The periods of 2002-2007 and 2008-2012 are two interesting but contrasting periods in the history of the fund industry. The first period (2002-2007) was characterized by extreme optimism among investors at a time when equity and real estate were generating eye-popping returns.

And in the second period, investors expressed extreme pessimism when equities did not do well overall though real estate and gold did better. Clearly, investors do not refer to history of market cycles to predict the returns on investment. Most of their decisions are usually made in real time, with the most recent data available at that particular period of time becoming the basis for estimating the returns in the respective asset classes.

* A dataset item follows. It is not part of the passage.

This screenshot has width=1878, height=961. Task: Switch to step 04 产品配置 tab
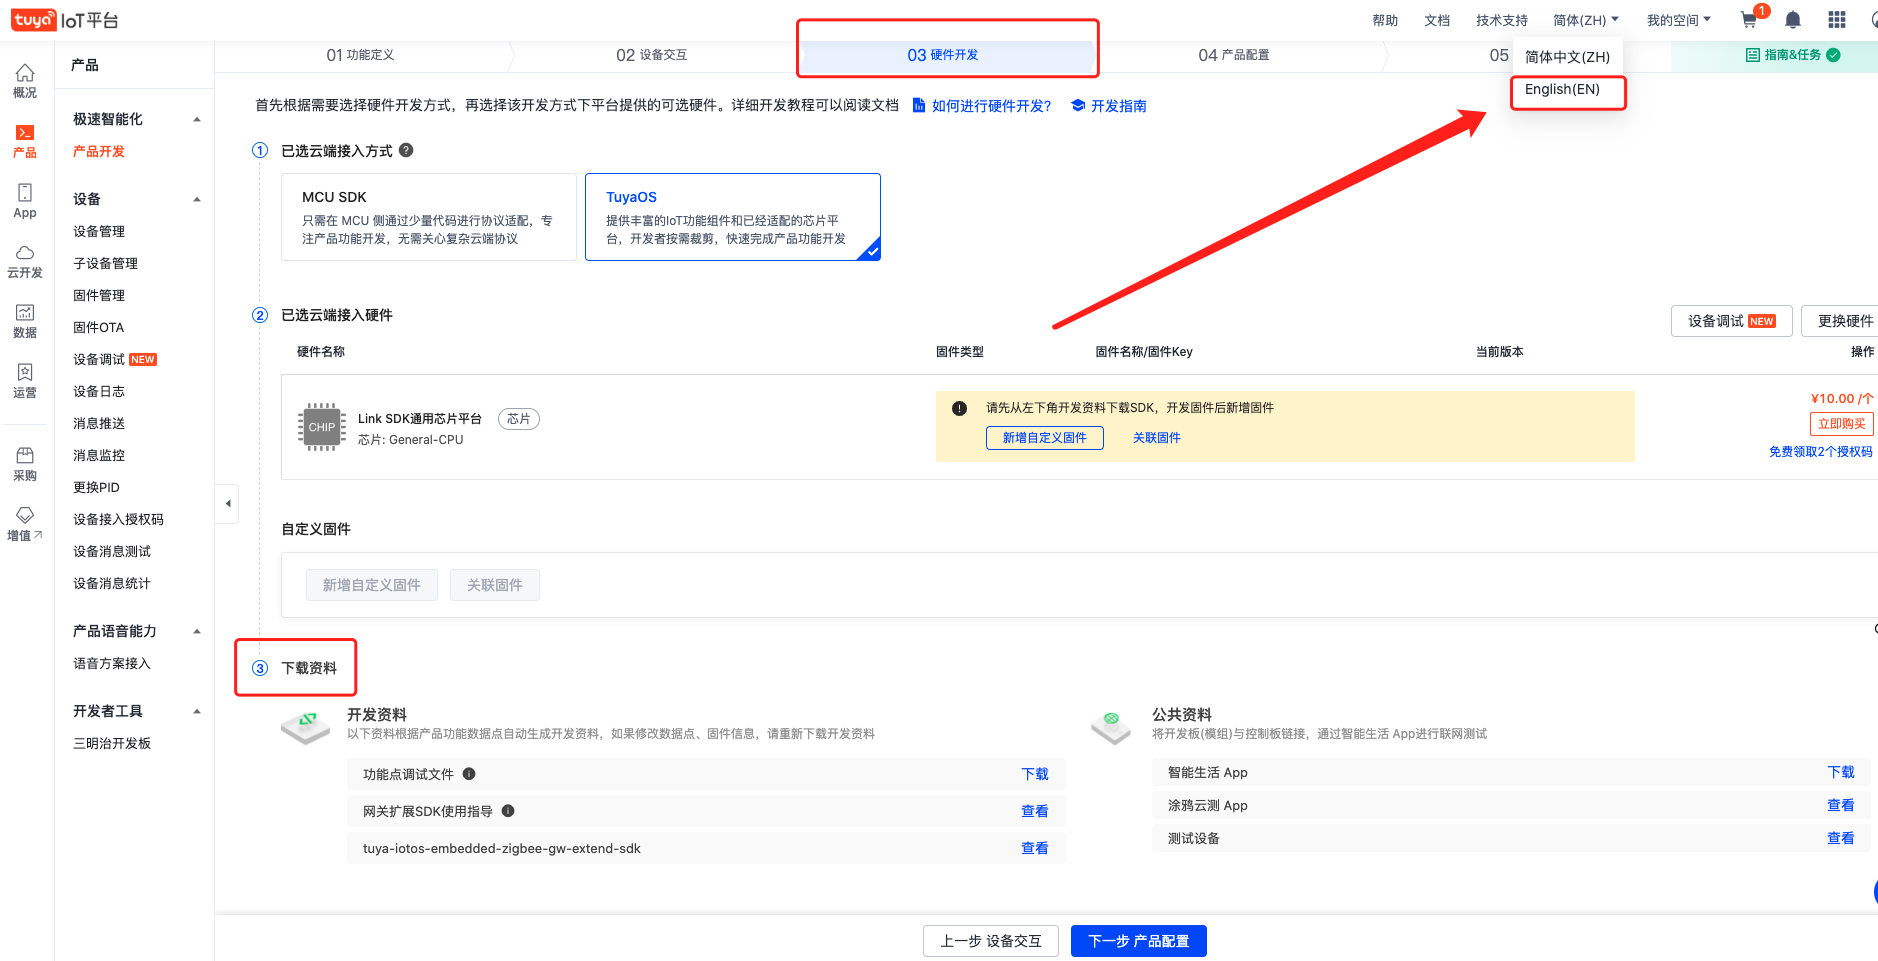tap(1233, 55)
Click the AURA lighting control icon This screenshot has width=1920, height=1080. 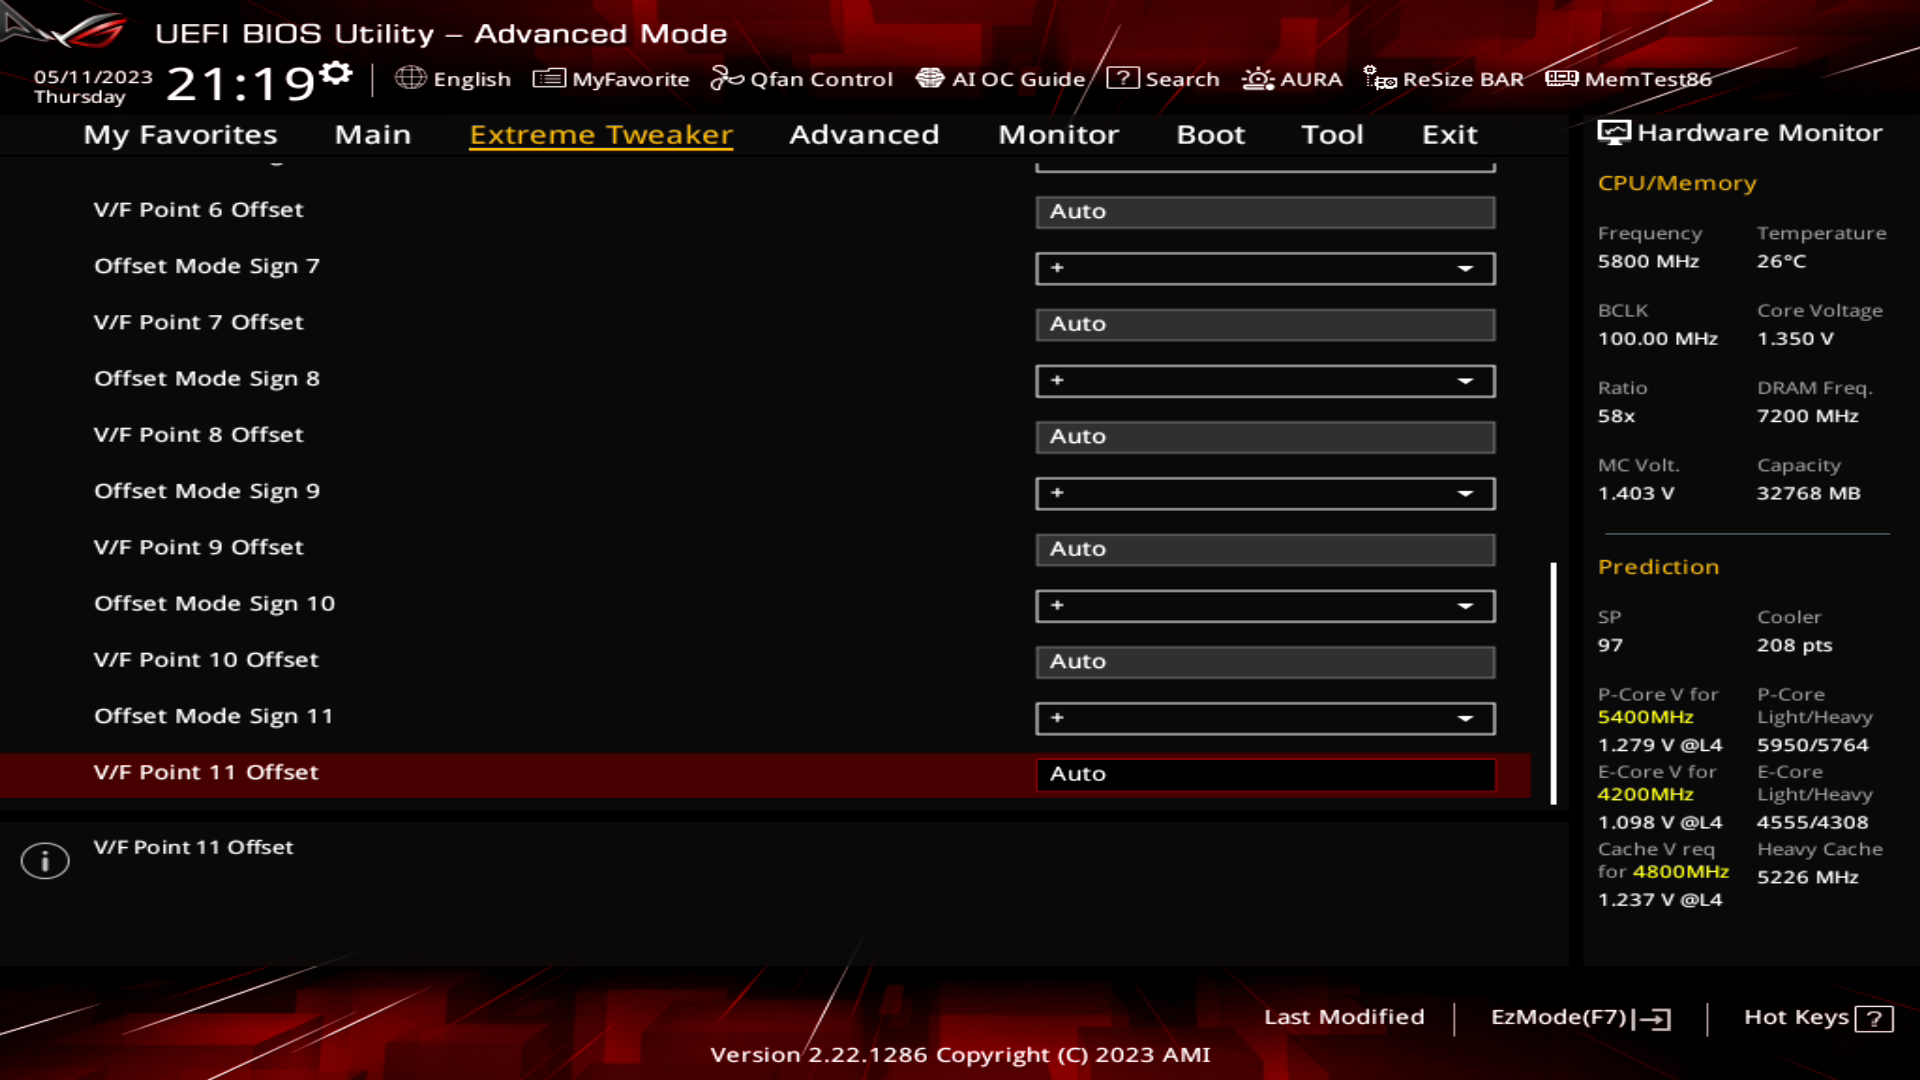(x=1257, y=79)
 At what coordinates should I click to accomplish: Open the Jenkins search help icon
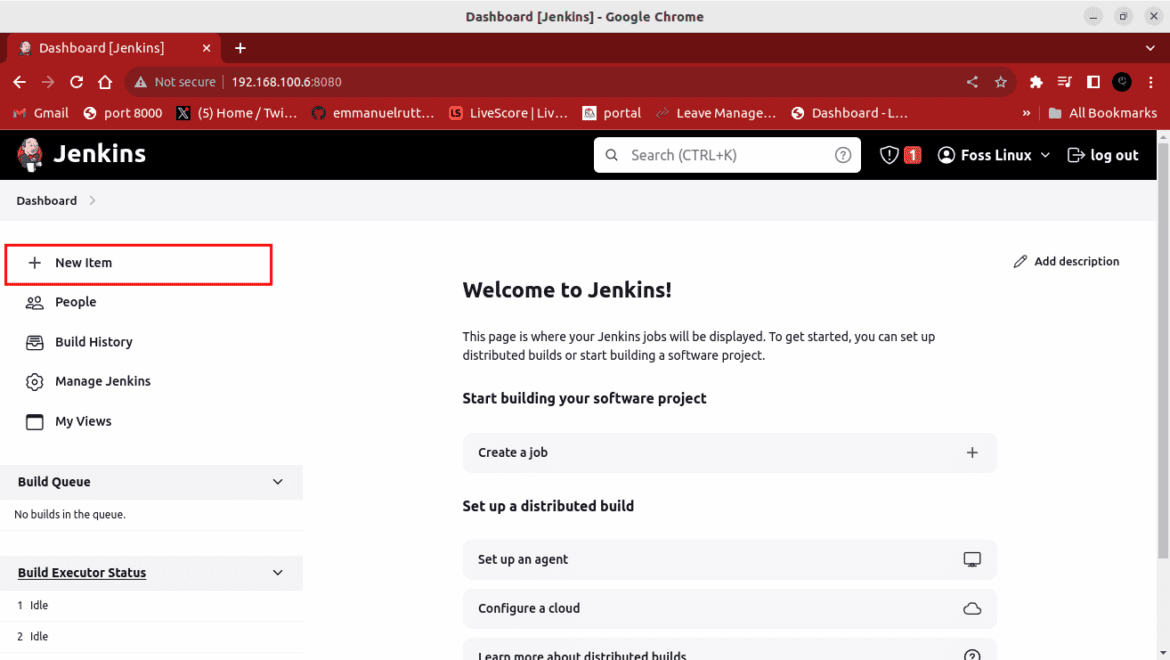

‘Pessimism’ and ‘optimism’ are behavioral responses – how you choose to look at events and situations can be an important determinant of success. It’s your EQ (Emotional Quotient) and not your IQ (Intelligence Quotient) which will determine your sustainable success. 

As an advisor you play the same role played by Lord Krishna in the battle field of Mahabharat. You  help him determine his goals, time horizon and expected rate of return. You will only put forth what is best for him. However, if the investor goes off track (just as Arjun was confronted by Bhisma), you come forth forcibly and take actions (in this case dissuade the client from a potentially wrong choice) and ensure the investor is reaching his targeted goal.

Here is how an advisor can counsel his clients to help them reach their goal.

·         Do not become too emotional or too overweight in any asset class

·         Have multiple investment buckets

·         Give each goal a time frame

You need to manage your clients as a charioteer, as was accomplished by Krishna. As a professional, who will only provide advice and work for the client’s benefit. And to carry out this task diligently, do charge your fees.

Approach the task of asking your clients for a fee with a positive mindset. If you are adding value to your client’s portfolio and if it’s clearly visible through the returns generated, he should not be hesitant to pay you.

In this process you might lose a few clients. Think that they were never yours and had associated with you only because you provided the service for free.

Customers will always treat you the way you want to be treated. If you are confident, offer unbiased advisory and work for the benefit of the customer, you will be looked upon as ‘Guru’. But then you need to earn that.  As Narayan Murthy once said, “It took me 10 years to become an overnight star”.